## BEGIN

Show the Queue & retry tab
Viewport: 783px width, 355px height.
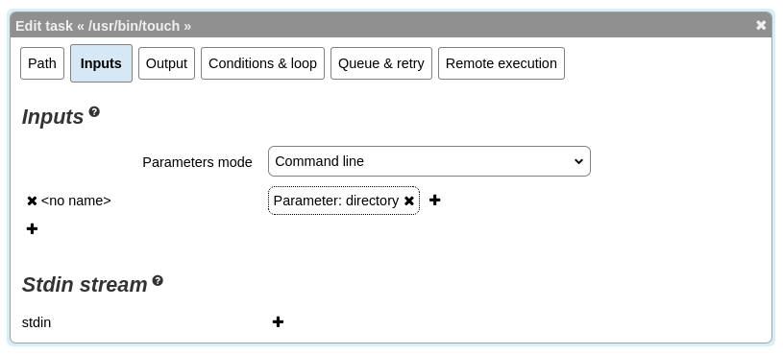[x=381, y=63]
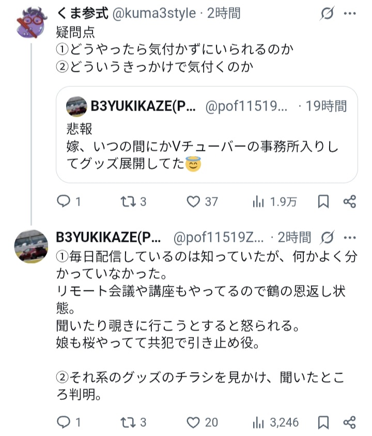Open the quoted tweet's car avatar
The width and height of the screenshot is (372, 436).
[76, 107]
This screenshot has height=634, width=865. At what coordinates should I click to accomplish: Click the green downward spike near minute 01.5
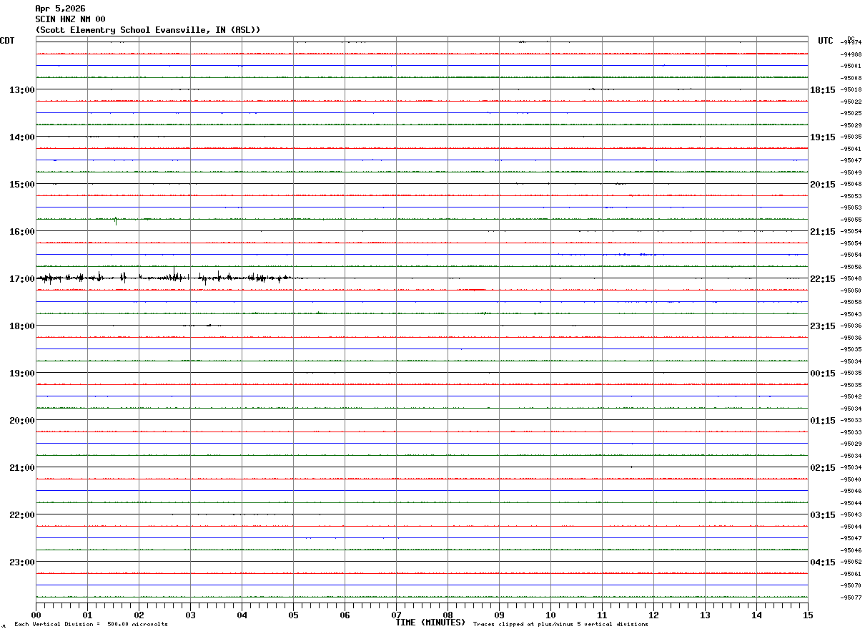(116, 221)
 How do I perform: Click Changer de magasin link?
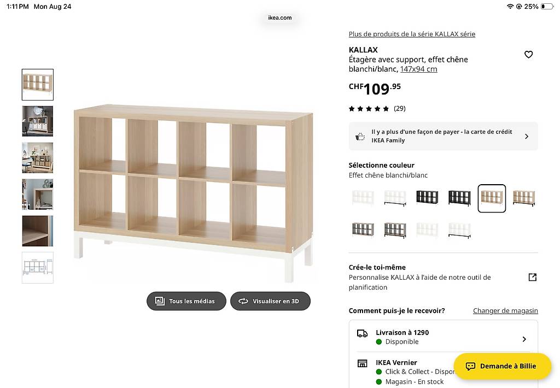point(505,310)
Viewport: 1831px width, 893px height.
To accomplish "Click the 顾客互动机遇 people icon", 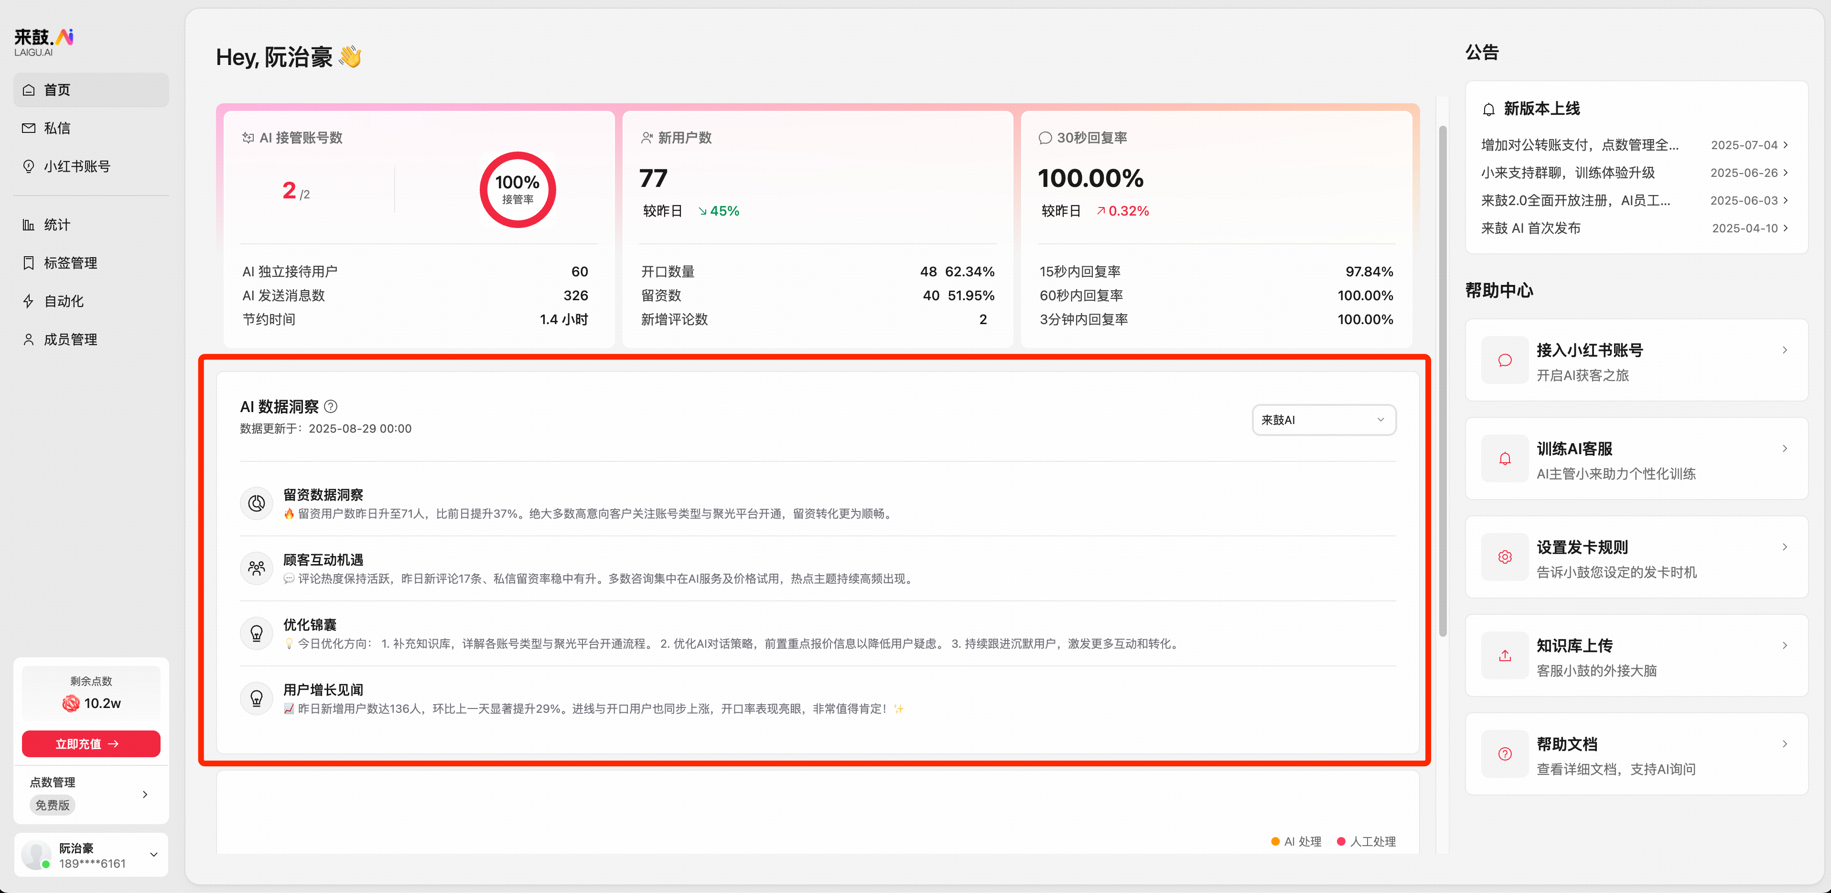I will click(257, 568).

## END

**Your goal:** Put everything from the line that contains "This screenshot has" down to the line that contains "point(505,310)" into a Markdown table with the columns "Row" and "Line". Number each line, skip blank lines, and leave out the pictures.

**Result:**
| Row | Line |
|---|---|
| 1 | This screenshot has height=634, width=865. At what coordinates should I click to accomplish: Click the green downward spike near minute 01.5 |
| 2 | (116, 221) |
| 3 |  How do I perform: Click Changer de magasin link? |
| 4 | point(505,310) |